You can maintain control weight through small changes that can be included in the long term in your lifestyle.
With these minor adjustments in your life you can discover how you can lose weight and maintain your body weight that you desire.Here are some healthy habits that can help you lose weight without resorting to drastic diets.

Healthy habits that can help reduce the unwanted pounds
Timed meals.

Set the clock timer for 20 minutes and make sure you follow along. Eat slowly, savor each bite, and stop eating when the 20 minutes have elapsed. This eating slowly will give pleasure even when you eat smaller portions and trigger the production of hormones that the body sends to the brain that the stomach is full. In this way you avoid overeating and possible stomach upset caused by eating fast.
Sleep more and you will gain less. According to experts, an extra hour of sleep per night can help a person lose up to 6.5 pounds each year. Researchers attributed this feature people who consume about 2,500 calories per day. Scientists say that when a person sleeps more at night (preferably to go to bed until 22:30), it will consume fewer snacks between dinner and sleeping time. This lowers calorie intake by up to 6 percent annually.
Eat more vegetables. From the psychological point of view, reducing the overweight portion can be daunting trying to lose weight. But appearance should not become negative – and increase the size as meals, but include in the vegetables and fruits. Large amounts of fiber from fruits and vegetables will replace excess calories. Cook vegetables without added fat. Season them with lemon sauce and herbs instead of using fatty sauces.
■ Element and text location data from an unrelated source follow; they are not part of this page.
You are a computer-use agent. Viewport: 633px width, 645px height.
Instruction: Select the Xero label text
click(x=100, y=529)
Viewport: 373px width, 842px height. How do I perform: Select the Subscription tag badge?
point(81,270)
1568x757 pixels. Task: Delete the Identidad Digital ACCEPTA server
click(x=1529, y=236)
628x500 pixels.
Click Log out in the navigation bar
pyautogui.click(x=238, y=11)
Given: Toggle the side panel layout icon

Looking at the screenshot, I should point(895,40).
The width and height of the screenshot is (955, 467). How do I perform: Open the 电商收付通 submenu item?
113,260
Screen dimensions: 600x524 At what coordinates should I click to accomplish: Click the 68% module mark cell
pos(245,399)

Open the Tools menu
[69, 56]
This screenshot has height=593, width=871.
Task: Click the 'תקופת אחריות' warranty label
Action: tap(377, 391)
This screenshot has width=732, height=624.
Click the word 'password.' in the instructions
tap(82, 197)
Choose whole grains. Whole grains such as brown rice, barley, oats, buckwheat and whole wheat, should be part of your weight loss plan. They contain very few calories and help reduce blood cholesterol. Whole grains are now included in many foods, including waffles, pizza tops, muffins, pasta and bread.
Avoid fats. Exclude bacon at breakfast or sandwiches at lunch time. This simple method will reduce daily caloric intake by up to 100 units. By a simple mathematical formula, this means reducing body weight up to 5 kg per year. You can choose other healthier products to replace bell ham, tomato, mustard and goat cheese.
Reduce intake of sugar. Replace sugar-sweetened beverage or mineral water or other drinks that contain no calories. This will avoid daily intake to 10 teaspoons of sugar. If plain water does not satisfy you, you can add lemon, mint or strawberry flavor more interesting.